Lakin, 2013’ün son anından ve 2014’ün başından baktığımızda; önümüzü çok net ve kaygısız görmekte zorlanıyoruz. Bir şeyi daha hatırlamalıyız ki; bu olaylar, “Senden oldu, benden oldu” polemikleriyle sürdürülerek içinden çıkılabilecek olaylar değildir. Öncelikle polemiklerin durdurulması, doğru bir adım olacaktır. Her kesim doğal, hukuki, demokratik konumuna geri dönmelidir. Her kesim, süratle Millet namına, kendisiyle özeleştiriye girmeli ve herkes birbiriyle tekrar konuşabilir hale gelmelidir.
Ancak bu şekilde, durumdan en az zararla ve hatta en yüksek faydayla çıkılması dahi mümkündür. Bizim kültürümüzde; “Zararın neresinden dönersen kardır. Her şeyde bir hayır vardır. Şer zannettiklerimizde hayır vardır, siz bilmezsiniz…” gibi değer yargıları vardır. Bunları hatırlamalı ve iktisat gözüyle de bir değerlendirme yapmalıyız:
Bir ekonomi çok güçlü görünebilir. Ama eğer sağlam temellere dayanmıyorsa, krizlere girmeye mahkûmdur.

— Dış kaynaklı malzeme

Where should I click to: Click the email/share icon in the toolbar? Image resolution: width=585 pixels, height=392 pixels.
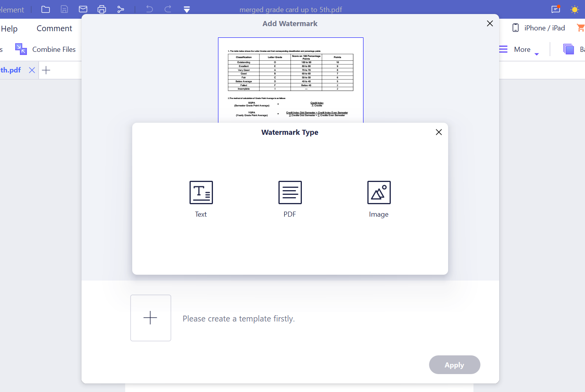(83, 9)
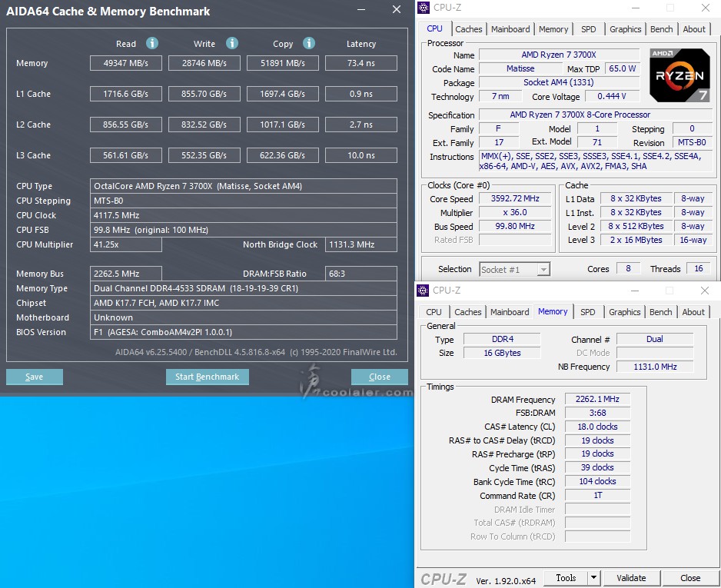
Task: Click the Validate button in CPU-Z
Action: (x=631, y=578)
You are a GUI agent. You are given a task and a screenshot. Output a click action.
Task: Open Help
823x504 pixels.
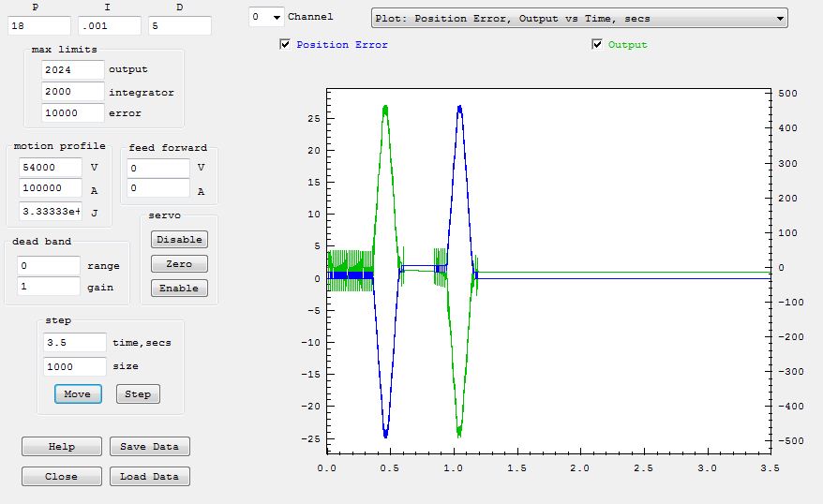(62, 447)
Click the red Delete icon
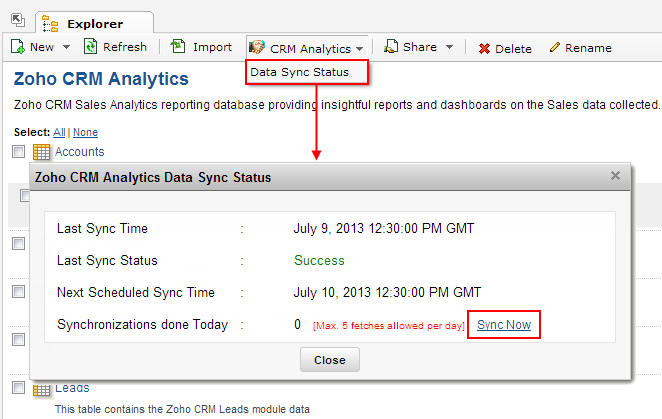 (x=484, y=48)
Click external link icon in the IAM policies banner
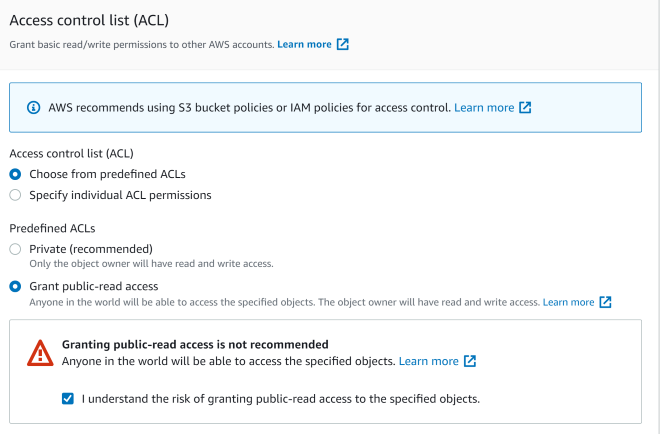 pos(525,107)
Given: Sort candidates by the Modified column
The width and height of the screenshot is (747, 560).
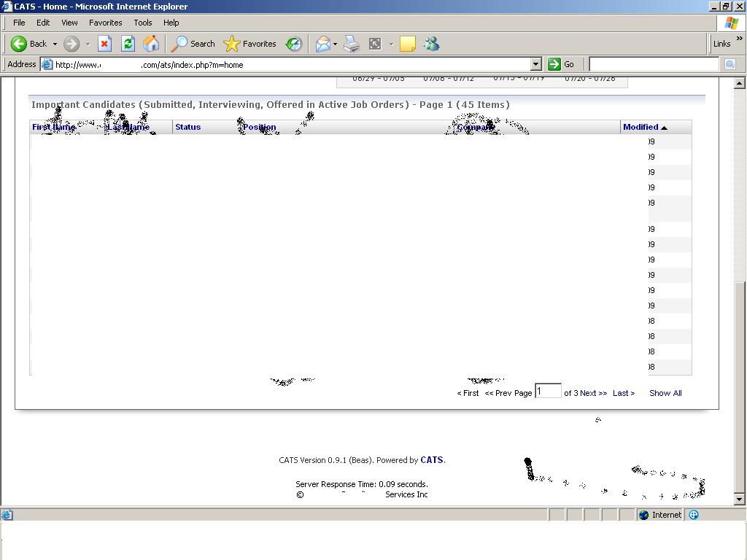Looking at the screenshot, I should pos(640,127).
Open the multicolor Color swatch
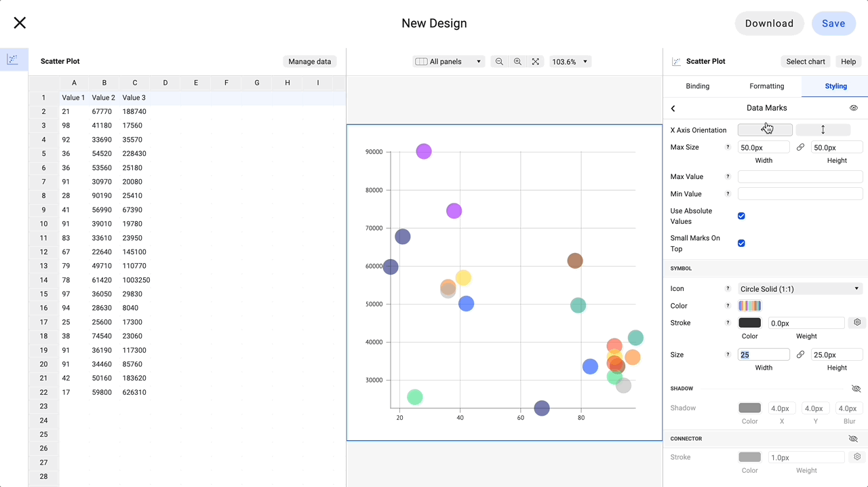868x487 pixels. click(749, 305)
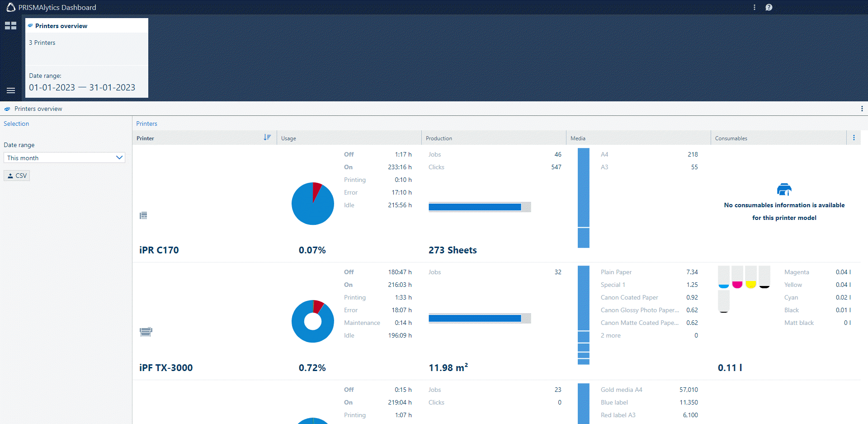Click the magenta ink level swatch
868x424 pixels.
coord(737,277)
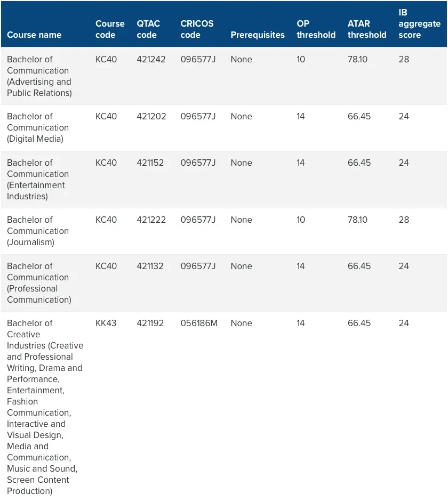Image resolution: width=448 pixels, height=502 pixels.
Task: Click Bachelor of Communication (Professional Communication) course
Action: point(39,283)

Özellikle günümüz Türkiye’sinde; eğitimden yargıya, vergiden sanayiye, enerjiden ithalât bağımlılığına kadar uzanan ve yapısal reform gerektiren alanlar bulunmaktadır.
Türkiye, zaman geçirmeden bu yapısal reformları tamamlaması gerekiyor. İşte yaşadığımız kriz de bize bunu gösteriyor. Ekonomiyi hangi düzeye getirirsek getirelim Avrupa düşüncesinin temelini oluşturan bu alanlarda gereğini yapmadan Avrupa ile ortak bir yere varmak mümkün değildir. Kendi kültür kaynaklarımızdan beslenen kendi insan karakteristiğimize, kimliğimize kavuşarak ve kendimiz olabileceğimiz ve istikbale bu şekilde yürüyebileceğimiz asla unutulmamalıdır.
Hedefimiz, barış toplumu içinde; kendisiyle, kimliğiyle, halkıyla barışık ve niteliklerle donanımlı insan faktörüne ulaşmak ve emin adımlarla misyonuna yürümek olmalıdır. Bu duygularla ve temennilerle, üyelerimizin ve halkımızın yeni yıllarını tekrar kutluyorum.